D’abord, grâce au ravitaillement en vol, il existe une solution de projection depuis la métropole que l’on a vue à l’œuvre lors de l’opération Hamilton en avril 2018 contre les installations chimiques syriennes. Pour des opérations coup de poing ou d’ »entrée en premier« , cette solution est possible et viable mais difficile à maintenir dans la durée. Dans le segment aérien également, l’US Air Force imagine des scénarios de « mobile basing » où l’on pourrait transformer un aéroport civil en une base aérienne militaire, et donc multiplier les solutions redondantes de projection de puissance. Dans le domaine naval, le « sea basing » envisage des scénarios de projection de « bases » semi-permanentes dans les approches maritimes d’un théâtre d’opération sur le mode du débarquement de juin 1944. Si certains navires correspondent déjà à la définition des bases flottantes (porte-avions, navires amphibies), ce concept pourrait impliquer de développer des ports artificiels et des navires ateliers pour appuyer la permanence à la mer d’une force navale. 

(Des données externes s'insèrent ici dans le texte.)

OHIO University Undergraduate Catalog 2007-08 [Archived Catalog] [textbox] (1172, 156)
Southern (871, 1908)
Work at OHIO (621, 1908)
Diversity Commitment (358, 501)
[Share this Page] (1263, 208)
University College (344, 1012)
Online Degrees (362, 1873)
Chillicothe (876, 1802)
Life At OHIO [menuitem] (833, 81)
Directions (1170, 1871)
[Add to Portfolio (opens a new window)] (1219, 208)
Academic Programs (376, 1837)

Prises ensemble ces solutions peuvent dans certains scénarios d’intervention palier à l’absence de bases terrestres. Il faut également préciser qu’elles correspondent à des opérations qui seraient circonscrites dans la durée. Evidemment, on peut difficilement envisager ce type de déploiement dans des régions enclavées ou pour des opérations de longue durée qui constituent la norme. Enfin, un dernier argument en faveur des bases permanentes c’est la capacité de génération de sorties et de stockage de munition et de vivres qui est sans commune mesure à avec celle permise par le « sea basing« . C’est pourquoi il faut plutôt voir ces solutions comme complémentaires des bases terrestres que comme un véritable substitut. En revanche, des reconfigurations (concentration, mutualisation de bases, repositionnement) sont possibles.